North Dakota

Reflections on Shuffle-Play

Secret in the Church Tower #3

Johanne

Johanne sat in Bakken Kirke that hot July morning.  She did not remember it ever being so hot in Norway as it was here in America. All the windows were open but there was no breeze drifting over the Dakota prairie. She looked out the window next to the rough oak bench on which she sat. It had been so dry that summer the grass was hardly green but more a light brown color. They needed to keep praying for rain.  God had been so faithful to bring them safely to this new land and they had to believe the journey and all the tormenting goodbyes they said to their family and friends would be worthwhile.  The crops would grow.  Their life there would be good.  It just had mostly been very, very hard so far.

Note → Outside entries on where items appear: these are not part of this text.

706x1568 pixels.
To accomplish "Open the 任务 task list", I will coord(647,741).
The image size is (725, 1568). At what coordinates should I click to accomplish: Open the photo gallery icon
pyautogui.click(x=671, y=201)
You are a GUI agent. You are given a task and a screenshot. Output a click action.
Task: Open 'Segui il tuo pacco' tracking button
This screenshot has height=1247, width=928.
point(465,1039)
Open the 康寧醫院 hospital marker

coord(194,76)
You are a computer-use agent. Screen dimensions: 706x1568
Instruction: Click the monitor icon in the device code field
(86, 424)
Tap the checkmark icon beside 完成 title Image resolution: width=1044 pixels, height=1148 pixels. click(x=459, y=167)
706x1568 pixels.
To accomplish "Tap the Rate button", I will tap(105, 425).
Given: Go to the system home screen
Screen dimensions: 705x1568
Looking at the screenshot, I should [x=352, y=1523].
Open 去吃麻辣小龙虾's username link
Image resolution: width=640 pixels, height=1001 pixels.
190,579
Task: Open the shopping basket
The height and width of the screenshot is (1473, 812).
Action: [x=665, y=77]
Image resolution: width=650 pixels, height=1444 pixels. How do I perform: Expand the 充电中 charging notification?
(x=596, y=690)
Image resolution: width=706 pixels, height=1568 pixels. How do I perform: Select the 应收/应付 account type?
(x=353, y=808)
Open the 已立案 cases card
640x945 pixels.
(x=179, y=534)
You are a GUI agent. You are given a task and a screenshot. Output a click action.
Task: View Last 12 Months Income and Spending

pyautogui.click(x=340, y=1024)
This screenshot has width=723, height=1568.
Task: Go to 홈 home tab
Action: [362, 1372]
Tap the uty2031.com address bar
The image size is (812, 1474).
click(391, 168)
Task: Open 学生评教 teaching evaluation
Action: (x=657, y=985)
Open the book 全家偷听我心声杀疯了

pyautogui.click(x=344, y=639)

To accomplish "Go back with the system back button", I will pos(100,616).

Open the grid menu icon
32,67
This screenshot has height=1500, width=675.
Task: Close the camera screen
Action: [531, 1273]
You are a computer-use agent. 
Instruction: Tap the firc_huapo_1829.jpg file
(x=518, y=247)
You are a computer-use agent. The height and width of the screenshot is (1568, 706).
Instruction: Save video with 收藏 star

At least her family had all made it there alive.  Some other families had suffered great losses on the journey.  The Jenson’s youngest daughter had come down with a terrible fever as they traveled by wagon through Illinois.  Her name was Inge and she had only been three years old with white blonde hair.  She had been a joy to everyone in their village of Heskestad. Johanne remembered Inge’s baptism day at their little church back in Norway.  On the day they buried her in a field in Illinois, Johanne had wept to think of how happy Inge’s baptism day had been and now they had wrapped that dear little girl in her mother’s shawl and they were burying her lifeless body.

Other families had lost elderly members who were weakened from the hardships of travel and illness, and a few other young women had died in childbirth like the pastor’s wife.  Although their church in the Dakota territory was only a few years old, there were already quite a few graves in the small cemetery.  In fact, the cemetery was established before they even started building the church.  Mr. Haugen’s wife died just the first week they arrived in Dakota and he buried her on the beautiful hill on the land they homesteaded. He then met with the other men in the community and offered to give the entire hill so that a church could be built there.  And Bakken Kirke was established.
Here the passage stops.